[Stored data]
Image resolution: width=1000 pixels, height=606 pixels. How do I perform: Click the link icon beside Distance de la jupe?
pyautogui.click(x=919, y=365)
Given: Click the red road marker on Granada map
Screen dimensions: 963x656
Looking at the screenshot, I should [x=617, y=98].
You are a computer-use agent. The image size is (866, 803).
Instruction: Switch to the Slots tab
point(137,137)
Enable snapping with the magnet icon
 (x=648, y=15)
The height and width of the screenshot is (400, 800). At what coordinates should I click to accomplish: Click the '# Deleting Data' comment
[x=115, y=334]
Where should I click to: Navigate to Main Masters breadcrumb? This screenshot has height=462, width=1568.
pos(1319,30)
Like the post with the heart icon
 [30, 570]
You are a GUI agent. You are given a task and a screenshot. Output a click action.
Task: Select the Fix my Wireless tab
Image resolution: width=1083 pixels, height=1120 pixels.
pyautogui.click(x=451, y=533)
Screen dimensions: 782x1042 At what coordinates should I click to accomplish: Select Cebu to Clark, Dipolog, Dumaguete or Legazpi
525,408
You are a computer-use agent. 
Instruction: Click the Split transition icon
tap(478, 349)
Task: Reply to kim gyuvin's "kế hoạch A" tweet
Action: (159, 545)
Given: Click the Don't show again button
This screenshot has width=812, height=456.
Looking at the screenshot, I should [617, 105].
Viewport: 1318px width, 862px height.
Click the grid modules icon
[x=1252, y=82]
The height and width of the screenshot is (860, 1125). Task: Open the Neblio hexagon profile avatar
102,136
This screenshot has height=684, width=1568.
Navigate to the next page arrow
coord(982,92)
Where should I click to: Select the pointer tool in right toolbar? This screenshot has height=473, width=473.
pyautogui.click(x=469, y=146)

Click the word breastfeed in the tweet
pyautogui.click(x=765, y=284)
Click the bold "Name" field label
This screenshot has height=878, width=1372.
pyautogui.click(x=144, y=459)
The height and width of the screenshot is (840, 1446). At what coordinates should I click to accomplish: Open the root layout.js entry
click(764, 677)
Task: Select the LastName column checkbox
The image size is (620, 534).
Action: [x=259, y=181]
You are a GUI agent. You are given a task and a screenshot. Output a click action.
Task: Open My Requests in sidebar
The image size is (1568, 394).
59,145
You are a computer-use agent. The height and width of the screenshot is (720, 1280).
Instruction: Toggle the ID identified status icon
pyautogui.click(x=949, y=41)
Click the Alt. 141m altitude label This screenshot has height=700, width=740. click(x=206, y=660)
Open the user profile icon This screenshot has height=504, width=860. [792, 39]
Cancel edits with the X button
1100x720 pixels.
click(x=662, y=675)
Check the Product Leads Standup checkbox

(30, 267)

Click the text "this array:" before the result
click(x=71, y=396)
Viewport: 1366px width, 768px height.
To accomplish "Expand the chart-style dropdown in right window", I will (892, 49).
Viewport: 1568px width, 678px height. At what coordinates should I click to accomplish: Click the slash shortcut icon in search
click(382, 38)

**WHAT IS REQUIRED:**
Nothing but the lines from the one that contains "The height and width of the screenshot is (840, 1446)." through the end of the data above should appear, each reproduced exactly.

**RESPONSE:**
The height and width of the screenshot is (840, 1446). At what coordinates should I click to accomplish: Open the root layout.js entry
click(764, 677)
Task: Select the LastName column checkbox
The image size is (620, 534).
Action: [x=259, y=181]
You are a GUI agent. You are given a task and a screenshot. Output a click action.
Task: Open My Requests in sidebar
The image size is (1568, 394).
59,145
You are a computer-use agent. The height and width of the screenshot is (720, 1280).
Instruction: Toggle the ID identified status icon
pyautogui.click(x=949, y=41)
Click the Alt. 141m altitude label This screenshot has height=700, width=740. click(x=206, y=660)
Open the user profile icon This screenshot has height=504, width=860. [792, 39]
Cancel edits with the X button
1100x720 pixels.
click(x=662, y=675)
Check the Product Leads Standup checkbox

(30, 267)

Click the text "this array:" before the result
click(x=71, y=396)
Viewport: 1366px width, 768px height.
To accomplish "Expand the chart-style dropdown in right window", I will (892, 49).
Viewport: 1568px width, 678px height. At what coordinates should I click to accomplish: Click the slash shortcut icon in search
click(382, 38)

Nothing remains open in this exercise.